WHAT IS REQUIRED: Using the records below, write out again exactly the lines that begin at the line containing "Viewport: 800px width, 600px height." and end at the line containing "Click the Solo", and no other lines.

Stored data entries
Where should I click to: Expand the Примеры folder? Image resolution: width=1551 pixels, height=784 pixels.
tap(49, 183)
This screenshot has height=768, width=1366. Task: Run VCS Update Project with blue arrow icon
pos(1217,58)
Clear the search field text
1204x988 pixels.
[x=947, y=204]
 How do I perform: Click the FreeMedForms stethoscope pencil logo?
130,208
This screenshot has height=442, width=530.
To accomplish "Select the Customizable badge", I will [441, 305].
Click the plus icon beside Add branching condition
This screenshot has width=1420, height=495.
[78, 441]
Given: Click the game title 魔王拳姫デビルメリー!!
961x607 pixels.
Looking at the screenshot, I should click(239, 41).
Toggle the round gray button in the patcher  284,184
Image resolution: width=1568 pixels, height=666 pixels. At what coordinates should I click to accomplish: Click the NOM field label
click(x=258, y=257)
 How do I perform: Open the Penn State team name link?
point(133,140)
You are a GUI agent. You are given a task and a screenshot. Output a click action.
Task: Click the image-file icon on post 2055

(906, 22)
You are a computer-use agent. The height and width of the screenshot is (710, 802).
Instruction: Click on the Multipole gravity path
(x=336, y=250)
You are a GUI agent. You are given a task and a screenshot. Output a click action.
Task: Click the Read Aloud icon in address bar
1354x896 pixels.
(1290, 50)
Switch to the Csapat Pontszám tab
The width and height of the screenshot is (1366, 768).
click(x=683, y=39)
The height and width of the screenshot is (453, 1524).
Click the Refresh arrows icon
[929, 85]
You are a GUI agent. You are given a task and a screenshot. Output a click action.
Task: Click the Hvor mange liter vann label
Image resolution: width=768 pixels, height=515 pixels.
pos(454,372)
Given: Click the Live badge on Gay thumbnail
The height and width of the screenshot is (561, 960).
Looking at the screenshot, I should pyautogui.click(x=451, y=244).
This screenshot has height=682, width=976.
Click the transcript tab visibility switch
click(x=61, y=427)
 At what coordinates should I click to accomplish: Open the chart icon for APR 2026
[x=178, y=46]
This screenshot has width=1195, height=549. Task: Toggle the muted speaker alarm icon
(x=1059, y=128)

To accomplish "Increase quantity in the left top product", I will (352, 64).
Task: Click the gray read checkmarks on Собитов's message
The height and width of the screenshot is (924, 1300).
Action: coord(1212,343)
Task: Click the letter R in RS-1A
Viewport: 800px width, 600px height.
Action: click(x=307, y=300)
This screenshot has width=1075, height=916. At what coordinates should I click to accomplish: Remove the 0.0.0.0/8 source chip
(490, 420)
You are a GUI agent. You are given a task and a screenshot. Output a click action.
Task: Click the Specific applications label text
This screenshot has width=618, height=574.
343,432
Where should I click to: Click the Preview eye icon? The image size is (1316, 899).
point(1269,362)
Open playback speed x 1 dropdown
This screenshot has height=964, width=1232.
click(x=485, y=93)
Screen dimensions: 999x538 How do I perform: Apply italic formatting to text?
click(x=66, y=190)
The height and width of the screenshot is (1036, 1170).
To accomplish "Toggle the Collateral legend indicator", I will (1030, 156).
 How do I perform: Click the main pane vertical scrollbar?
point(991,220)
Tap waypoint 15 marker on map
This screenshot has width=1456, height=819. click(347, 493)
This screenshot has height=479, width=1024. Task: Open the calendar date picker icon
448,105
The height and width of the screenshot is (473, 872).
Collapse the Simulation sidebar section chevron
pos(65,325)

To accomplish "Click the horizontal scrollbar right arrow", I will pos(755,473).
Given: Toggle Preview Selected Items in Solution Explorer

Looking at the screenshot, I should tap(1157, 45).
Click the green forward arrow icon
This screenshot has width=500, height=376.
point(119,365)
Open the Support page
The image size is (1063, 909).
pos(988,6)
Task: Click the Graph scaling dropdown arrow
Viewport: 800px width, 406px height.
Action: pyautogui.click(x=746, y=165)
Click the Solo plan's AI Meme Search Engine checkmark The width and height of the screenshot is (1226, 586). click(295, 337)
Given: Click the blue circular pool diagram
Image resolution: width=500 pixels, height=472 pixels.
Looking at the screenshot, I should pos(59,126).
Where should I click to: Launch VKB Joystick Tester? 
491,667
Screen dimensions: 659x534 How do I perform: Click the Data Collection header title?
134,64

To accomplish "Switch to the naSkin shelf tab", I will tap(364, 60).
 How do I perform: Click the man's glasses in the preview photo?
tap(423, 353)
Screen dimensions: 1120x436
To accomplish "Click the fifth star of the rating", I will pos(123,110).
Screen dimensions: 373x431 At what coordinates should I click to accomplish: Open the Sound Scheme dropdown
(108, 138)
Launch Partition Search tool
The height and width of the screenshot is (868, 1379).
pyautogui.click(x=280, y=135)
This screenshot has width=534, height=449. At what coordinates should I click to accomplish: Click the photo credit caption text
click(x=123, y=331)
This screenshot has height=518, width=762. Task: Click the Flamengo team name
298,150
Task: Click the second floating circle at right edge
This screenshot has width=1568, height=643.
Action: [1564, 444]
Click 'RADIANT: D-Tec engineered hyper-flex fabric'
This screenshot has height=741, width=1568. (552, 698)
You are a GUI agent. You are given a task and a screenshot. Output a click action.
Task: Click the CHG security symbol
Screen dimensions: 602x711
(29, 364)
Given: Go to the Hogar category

TASK SOLUTION:
Viewport: 800px width, 600px height.
Action: click(x=307, y=300)
This screenshot has width=1075, height=916. At what coordinates should I click to accomplish: Remove the 0.0.0.0/8 source chip
(490, 420)
You are a GUI agent. You are given a task and a screenshot. Output a click action.
Task: Click the Specific applications label text
This screenshot has width=618, height=574.
343,432
Where should I click to: Click the Preview eye icon? The image size is (1316, 899).
point(1269,362)
Open playback speed x 1 dropdown
This screenshot has height=964, width=1232.
click(x=485, y=93)
Screen dimensions: 999x538 How do I perform: Apply italic formatting to text?
click(x=66, y=190)
The height and width of the screenshot is (1036, 1170).
To accomplish "Toggle the Collateral legend indicator", I will (1030, 156).
 How do I perform: Click the main pane vertical scrollbar?
point(991,220)
Tap waypoint 15 marker on map
This screenshot has width=1456, height=819. click(347, 493)
This screenshot has height=479, width=1024. Task: Open the calendar date picker icon
448,105
The height and width of the screenshot is (473, 872).
Collapse the Simulation sidebar section chevron
pos(65,325)

To accomplish "Click the horizontal scrollbar right arrow", I will pos(755,473).
Given: Toggle Preview Selected Items in Solution Explorer

Looking at the screenshot, I should tap(1157, 45).
Click the green forward arrow icon
This screenshot has width=500, height=376.
point(119,365)
Open the Support page
The image size is (1063, 909).
pos(988,6)
Task: Click the Graph scaling dropdown arrow
Viewport: 800px width, 406px height.
Action: pyautogui.click(x=746, y=165)
Click the Solo plan's AI Meme Search Engine checkmark The width and height of the screenshot is (1226, 586). click(295, 337)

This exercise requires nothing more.